- _Records for processing_:

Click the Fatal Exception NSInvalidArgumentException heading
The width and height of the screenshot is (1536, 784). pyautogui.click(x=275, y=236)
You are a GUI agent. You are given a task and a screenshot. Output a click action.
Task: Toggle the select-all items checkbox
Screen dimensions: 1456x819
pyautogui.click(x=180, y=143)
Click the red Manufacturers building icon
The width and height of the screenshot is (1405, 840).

* * *

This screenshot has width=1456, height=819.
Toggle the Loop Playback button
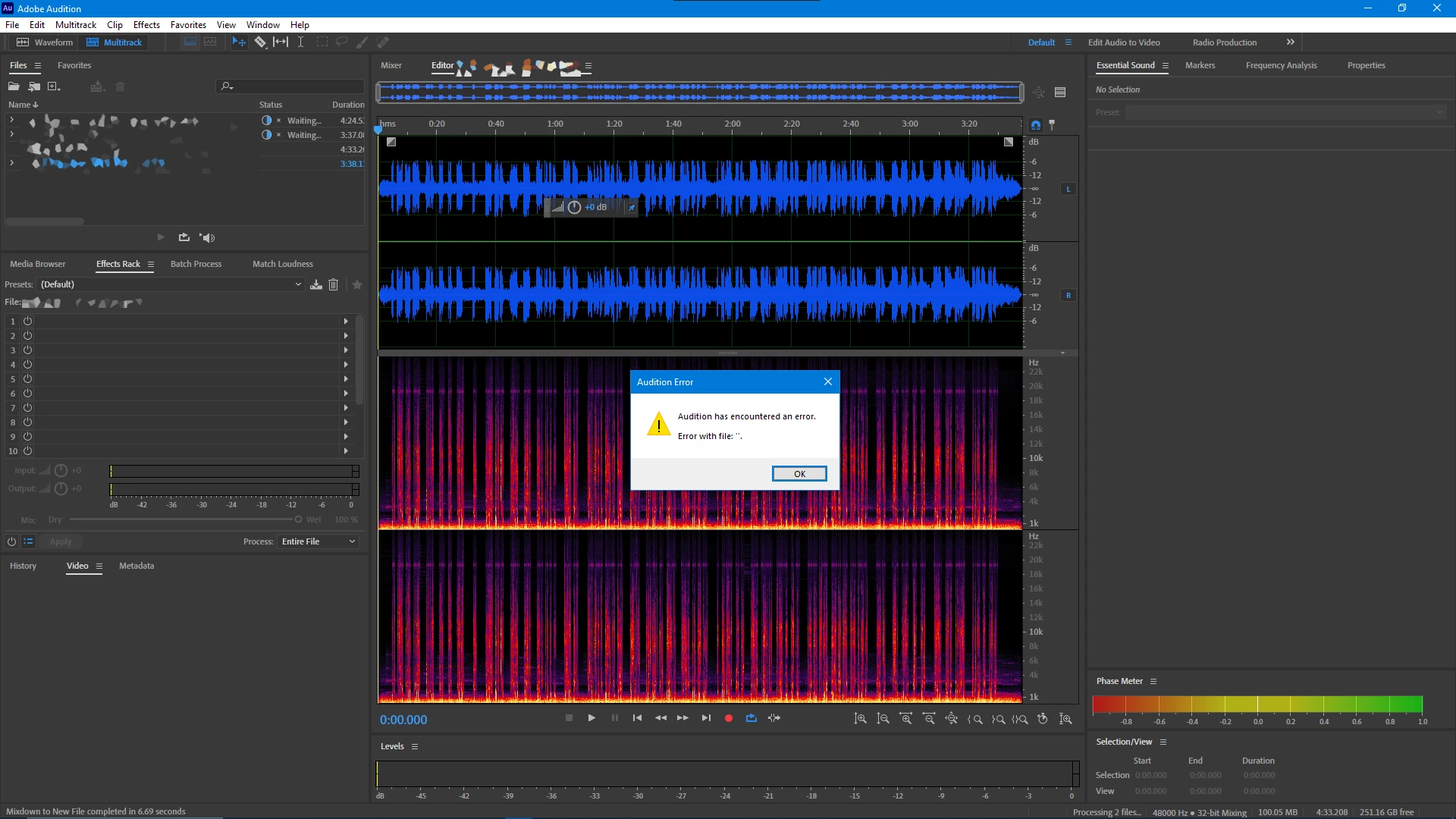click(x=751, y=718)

...

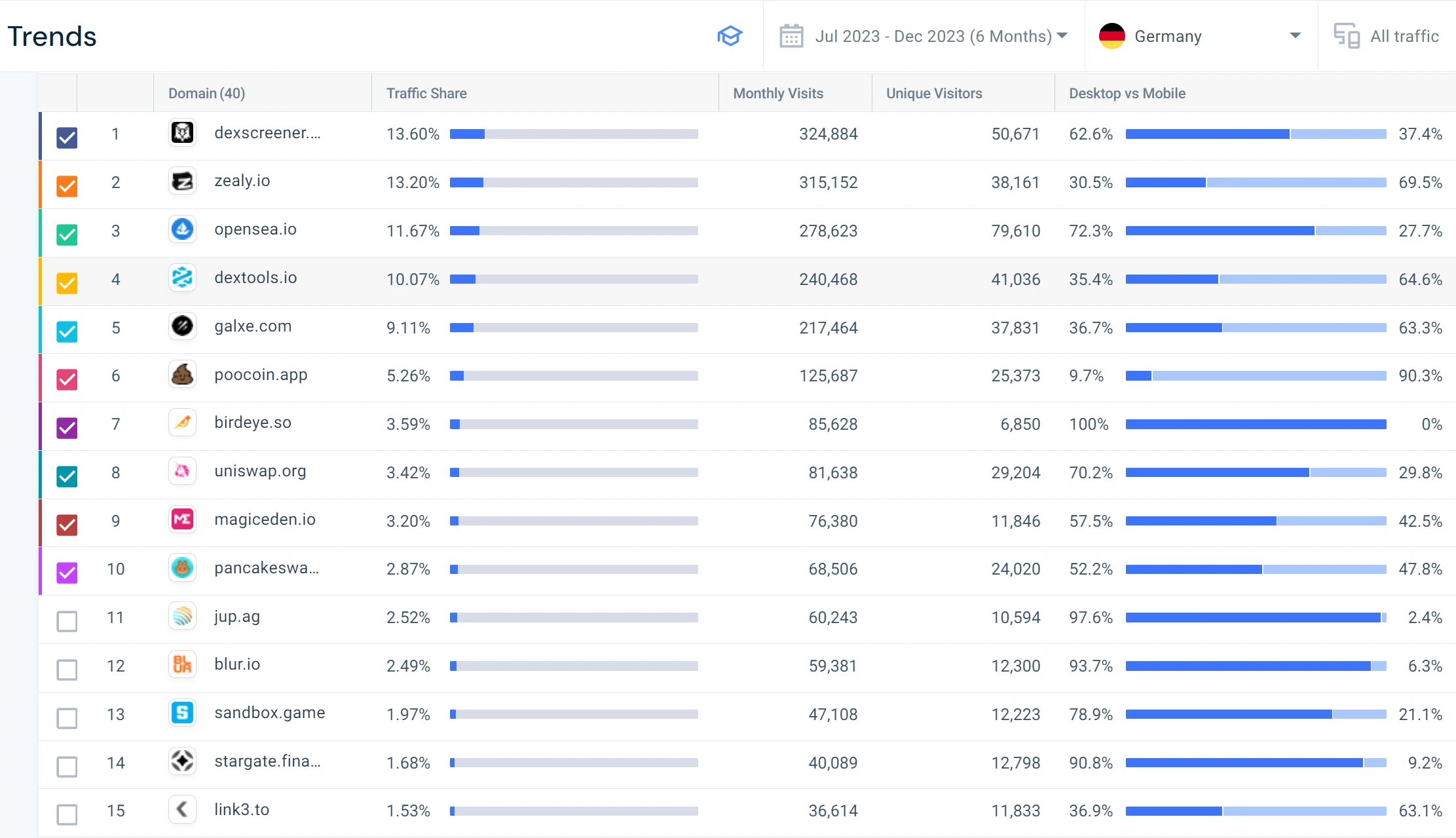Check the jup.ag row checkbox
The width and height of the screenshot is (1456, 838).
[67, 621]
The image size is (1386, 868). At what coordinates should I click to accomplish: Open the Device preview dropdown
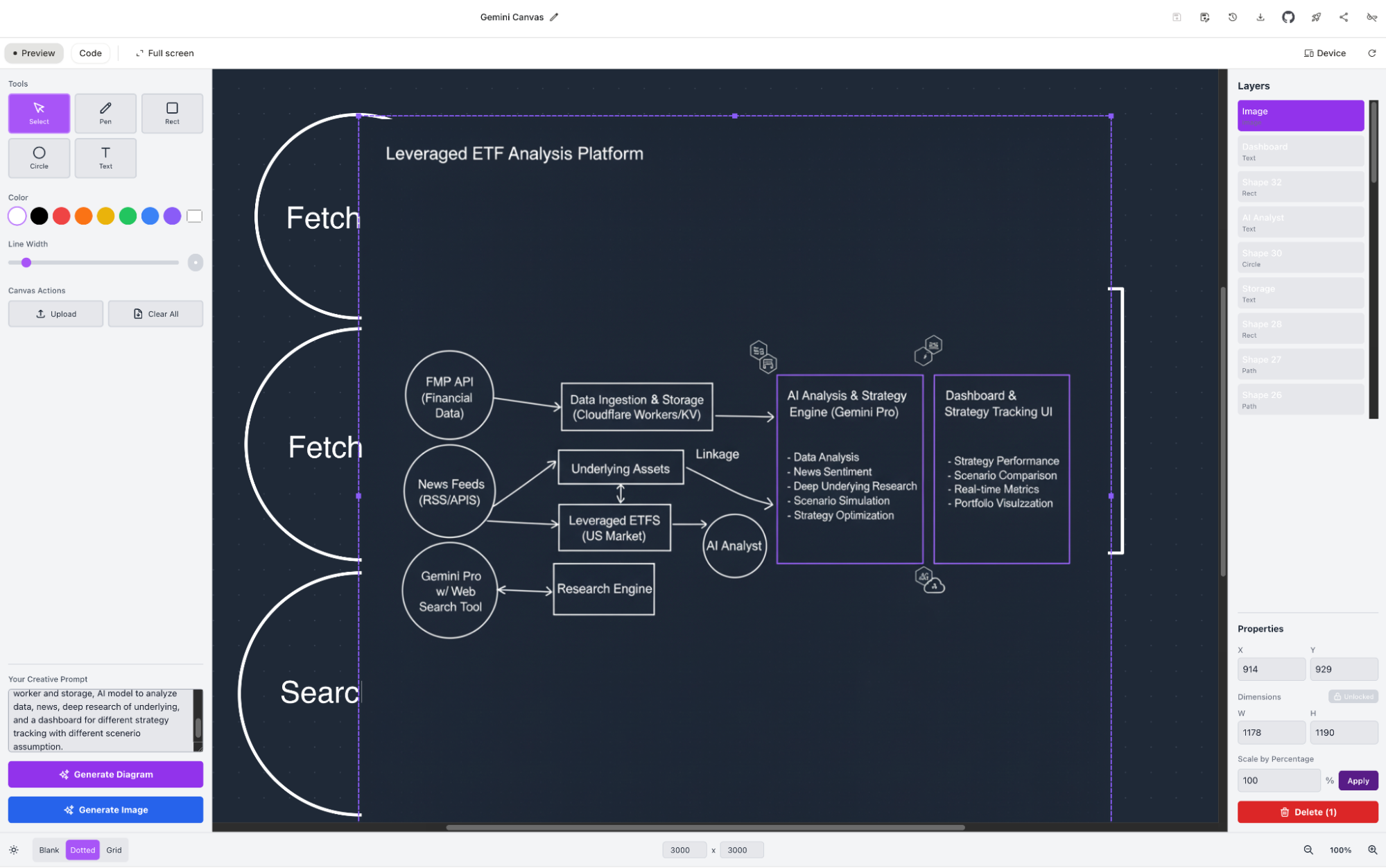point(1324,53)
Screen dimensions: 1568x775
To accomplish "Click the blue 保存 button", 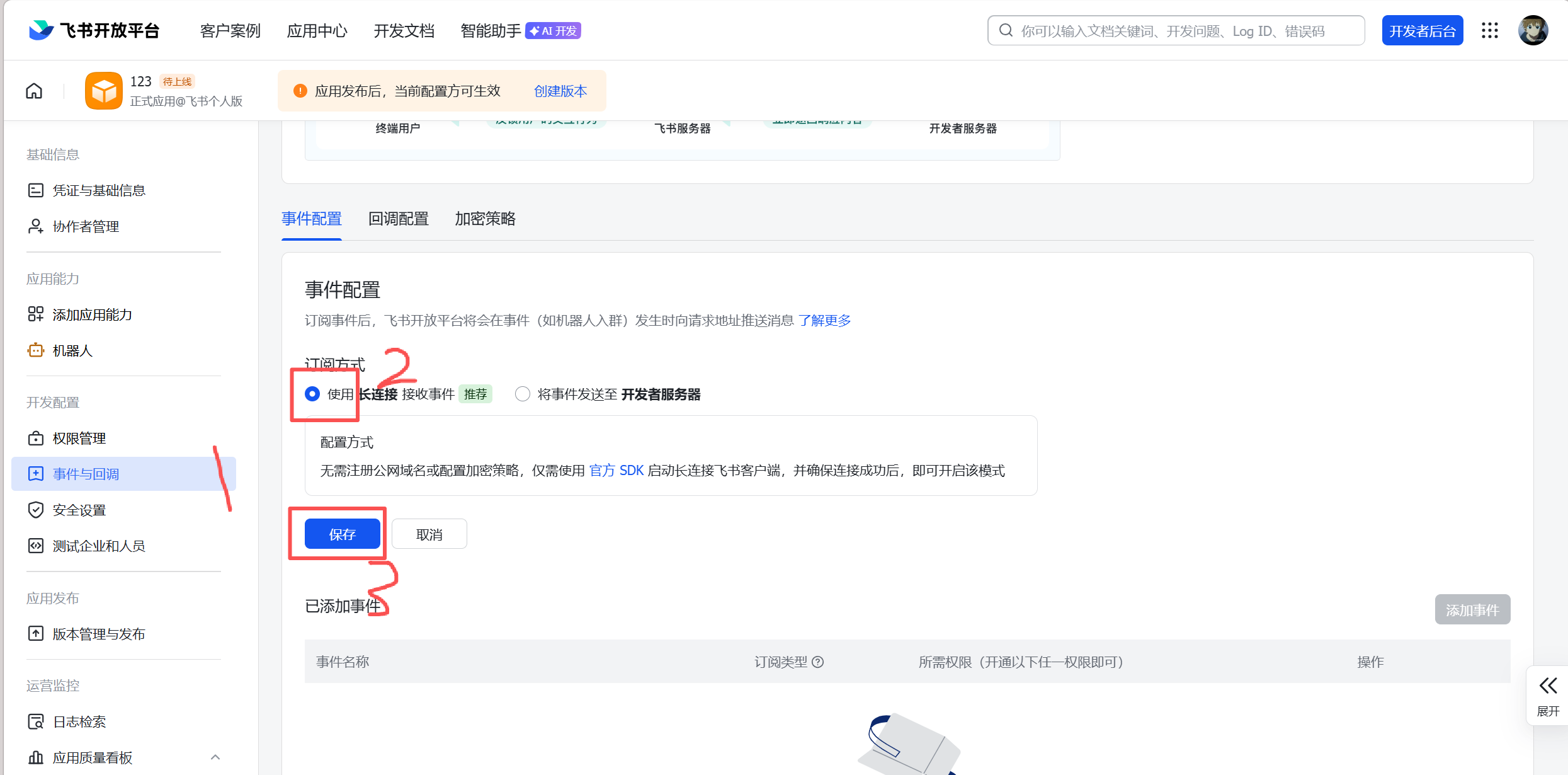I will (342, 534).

- _Exercise directions_:
Reproduce word for word the material above, starting with the line that has "Task: Toggle the select-all items checkbox" and stopping after the line that has "The width and height of the screenshot is (1405, 840).".

- _Solution to this exercise_:
Task: Toggle the select-all items checkbox
Screen dimensions: 1456x819
pyautogui.click(x=180, y=143)
Click the red Manufacturers building icon
The width and height of the screenshot is (1405, 840).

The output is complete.